A World Without Shame | How do we Transcend Rape Stigma?

This is another article about violence against women. I know. There are so many stories about violence and rape, and you’re weary of them all. You’re familiar with the physical pain, broken bones, infection, pregnancy, the mental harm. It saddens you. It makes you feel bad.

So I want to look at it another way: not to take away all that ugliness, but maybe to make it less powerful, less intractable.

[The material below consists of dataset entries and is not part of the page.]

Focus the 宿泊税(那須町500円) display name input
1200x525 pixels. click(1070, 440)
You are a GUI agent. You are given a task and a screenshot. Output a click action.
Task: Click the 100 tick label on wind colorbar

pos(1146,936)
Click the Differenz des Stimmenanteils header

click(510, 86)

Remember the statement of the Stanford rape victim, which so appalled us all at the beginning of the summer? I study gender based violence, and in spite of the beauty and power of this statement, over the weeks after I read it, it somehow merged with the many other statements of its kind. When I returned to it, I expected to find certain tropes. Self-hatred and self-blame. Social opprobrium, or the fear of such opprobrium. Gossip. But those things are not present in this account (or barely there). To be sure, the statement is harrowing, full of brutality, fear and anxiety, a life devastated. And yet, this clarion voice doesn’t just reject the stigma of rape, it transcends it, denies it. Here she is, asserting her right to be a young woman at a party, turning the focus away from her:

I was too drunk to speak English, too drunk to consent way before I was on the ground. I should have never been touched in the first place (…) But alcohol was not the one who stripped me, fingered me, had my head dragging against the ground, with me almost fully naked. Having too much to drink was an amateur mistake that I admit to, but it is not criminal. 

These are behaviours that almost every society judges and stigmatises. A woman speaking publicly about a sex act. A woman involved in sexual behaviours with a man who is not her husband. A woman, out alone, not only drunk but incoherently so. Taboos and judgement keep these behaviours hidden away and enable them to happen. The Stanford victim ignored the stigma. She chose to speak to society as it would be without shame. She said: I should have never been touched in the first place.”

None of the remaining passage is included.